A stretch of the entries below is to be set down exactly, running from the line with "贴子类型 (33, 690)" through the line with "Business (626, 100)", both included, and no other line.

MATERIAL TO PROCESS:
---------------
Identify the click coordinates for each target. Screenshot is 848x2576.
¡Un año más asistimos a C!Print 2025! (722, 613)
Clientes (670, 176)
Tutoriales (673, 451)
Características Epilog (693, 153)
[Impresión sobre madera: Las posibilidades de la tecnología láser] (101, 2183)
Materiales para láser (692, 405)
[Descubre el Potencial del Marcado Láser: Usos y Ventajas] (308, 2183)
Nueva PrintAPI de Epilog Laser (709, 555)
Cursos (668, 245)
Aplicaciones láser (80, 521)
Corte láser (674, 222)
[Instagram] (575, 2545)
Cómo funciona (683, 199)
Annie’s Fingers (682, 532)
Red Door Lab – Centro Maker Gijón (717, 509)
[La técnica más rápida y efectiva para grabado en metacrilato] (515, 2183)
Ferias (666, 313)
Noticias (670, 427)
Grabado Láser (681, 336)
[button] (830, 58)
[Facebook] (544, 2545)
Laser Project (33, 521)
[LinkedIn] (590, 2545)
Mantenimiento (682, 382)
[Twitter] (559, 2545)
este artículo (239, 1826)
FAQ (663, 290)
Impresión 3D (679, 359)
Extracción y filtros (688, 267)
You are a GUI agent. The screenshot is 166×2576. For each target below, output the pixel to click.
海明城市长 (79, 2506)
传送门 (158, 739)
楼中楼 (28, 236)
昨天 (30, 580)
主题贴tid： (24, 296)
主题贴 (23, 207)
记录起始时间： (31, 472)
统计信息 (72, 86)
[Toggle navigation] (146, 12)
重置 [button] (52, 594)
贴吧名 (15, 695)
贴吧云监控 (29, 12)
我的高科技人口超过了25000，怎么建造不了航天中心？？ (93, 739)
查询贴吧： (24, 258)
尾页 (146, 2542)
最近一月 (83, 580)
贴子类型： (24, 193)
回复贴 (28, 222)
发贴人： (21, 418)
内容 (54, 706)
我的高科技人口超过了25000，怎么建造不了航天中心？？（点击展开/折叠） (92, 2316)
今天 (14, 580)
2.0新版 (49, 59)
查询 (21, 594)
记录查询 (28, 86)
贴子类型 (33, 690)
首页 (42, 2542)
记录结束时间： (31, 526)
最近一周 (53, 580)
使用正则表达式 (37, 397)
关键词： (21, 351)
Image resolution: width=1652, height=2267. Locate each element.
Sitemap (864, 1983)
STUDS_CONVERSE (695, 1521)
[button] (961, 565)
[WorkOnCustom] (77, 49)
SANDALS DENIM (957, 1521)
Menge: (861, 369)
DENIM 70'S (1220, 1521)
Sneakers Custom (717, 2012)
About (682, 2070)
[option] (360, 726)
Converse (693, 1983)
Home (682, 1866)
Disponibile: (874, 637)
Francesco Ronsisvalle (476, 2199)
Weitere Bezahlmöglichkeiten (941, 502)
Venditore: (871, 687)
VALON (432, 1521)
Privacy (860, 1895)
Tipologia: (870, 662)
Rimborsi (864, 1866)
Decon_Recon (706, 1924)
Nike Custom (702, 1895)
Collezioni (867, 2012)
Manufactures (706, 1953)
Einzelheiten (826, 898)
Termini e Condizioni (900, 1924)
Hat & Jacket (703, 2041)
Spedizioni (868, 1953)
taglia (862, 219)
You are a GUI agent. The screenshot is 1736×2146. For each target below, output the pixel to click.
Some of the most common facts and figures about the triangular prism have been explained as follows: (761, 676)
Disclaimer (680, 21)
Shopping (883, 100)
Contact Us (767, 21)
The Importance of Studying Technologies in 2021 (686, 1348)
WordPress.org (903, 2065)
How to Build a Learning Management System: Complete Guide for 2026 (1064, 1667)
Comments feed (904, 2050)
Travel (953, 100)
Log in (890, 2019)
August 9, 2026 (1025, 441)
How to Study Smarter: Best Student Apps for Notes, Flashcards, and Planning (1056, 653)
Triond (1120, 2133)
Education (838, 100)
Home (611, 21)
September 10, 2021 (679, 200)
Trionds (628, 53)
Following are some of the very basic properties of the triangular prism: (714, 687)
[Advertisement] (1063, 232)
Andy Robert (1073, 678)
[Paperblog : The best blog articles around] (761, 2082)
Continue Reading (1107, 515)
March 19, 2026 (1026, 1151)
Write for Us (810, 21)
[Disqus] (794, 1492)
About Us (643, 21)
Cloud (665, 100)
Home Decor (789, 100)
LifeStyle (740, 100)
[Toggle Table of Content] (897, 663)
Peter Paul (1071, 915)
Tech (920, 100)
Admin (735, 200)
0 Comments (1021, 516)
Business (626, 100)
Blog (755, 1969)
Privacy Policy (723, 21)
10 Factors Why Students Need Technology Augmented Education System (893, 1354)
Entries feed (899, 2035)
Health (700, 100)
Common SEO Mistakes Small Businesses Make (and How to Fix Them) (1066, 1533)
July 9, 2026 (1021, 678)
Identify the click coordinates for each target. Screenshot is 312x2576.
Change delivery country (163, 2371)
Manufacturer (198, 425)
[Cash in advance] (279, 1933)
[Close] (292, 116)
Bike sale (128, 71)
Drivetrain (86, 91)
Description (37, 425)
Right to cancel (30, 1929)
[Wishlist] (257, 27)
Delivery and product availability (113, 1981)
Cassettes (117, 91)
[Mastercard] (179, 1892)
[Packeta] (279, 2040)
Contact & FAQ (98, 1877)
---------------
SOLUTION FOR THIS PROBLEM:
贴子类型 (33, 690)
首页 (42, 2542)
记录结束时间： (31, 526)
最近一周 (53, 580)
使用正则表达式 (37, 397)
关键词： (21, 351)
Image resolution: width=1652, height=2267. Locate each element.
Sitemap (864, 1983)
STUDS_CONVERSE (695, 1521)
[button] (961, 565)
[WorkOnCustom] (77, 49)
SANDALS DENIM (957, 1521)
Menge: (861, 369)
DENIM 70'S (1220, 1521)
Sneakers Custom (717, 2012)
About (682, 2070)
[option] (360, 726)
Converse (693, 1983)
Home (682, 1866)
Disponibile: (874, 637)
Francesco Ronsisvalle (476, 2199)
Weitere Bezahlmöglichkeiten (941, 502)
Venditore: (871, 687)
VALON (432, 1521)
Privacy (860, 1895)
Tipologia: (870, 662)
Rimborsi (864, 1866)
Decon_Recon (706, 1924)
Nike Custom (702, 1895)
Collezioni (867, 2012)
Manufactures (706, 1953)
Einzelheiten (826, 898)
Termini e Condizioni (900, 1924)
Hat & Jacket (703, 2041)
Spedizioni (868, 1953)
taglia (862, 219)
You are a GUI agent. The screenshot is 1736×2146. For each target below, output the pixel to click.
Some of the most common facts and figures about the triangular prism have been explained as follows: (761, 676)
Disclaimer (680, 21)
Shopping (883, 100)
Contact Us (767, 21)
The Importance of Studying Technologies in 2021 (686, 1348)
WordPress.org (903, 2065)
How to Build a Learning Management System: Complete Guide for 2026 (1064, 1667)
Comments feed (904, 2050)
Travel (953, 100)
Log in (890, 2019)
August 9, 2026 (1025, 441)
How to Study Smarter: Best Student Apps for Notes, Flashcards, and Planning (1056, 653)
Triond (1120, 2133)
Education (838, 100)
Home (611, 21)
September 10, 2021 (679, 200)
Trionds (628, 53)
Following are some of the very basic properties of the triangular prism: (714, 687)
[Advertisement] (1063, 232)
Andy Robert (1073, 678)
[Paperblog : The best blog articles around] (761, 2082)
Continue Reading (1107, 515)
March 19, 2026 (1026, 1151)
Write for Us (810, 21)
[Disqus] (794, 1492)
About Us (643, 21)
Cloud (665, 100)
Home Decor (789, 100)
LifeStyle (740, 100)
[Toggle Table of Content] (897, 663)
Peter Paul (1071, 915)
Tech (920, 100)
Admin (735, 200)
0 Comments (1021, 516)
Business (626, 100)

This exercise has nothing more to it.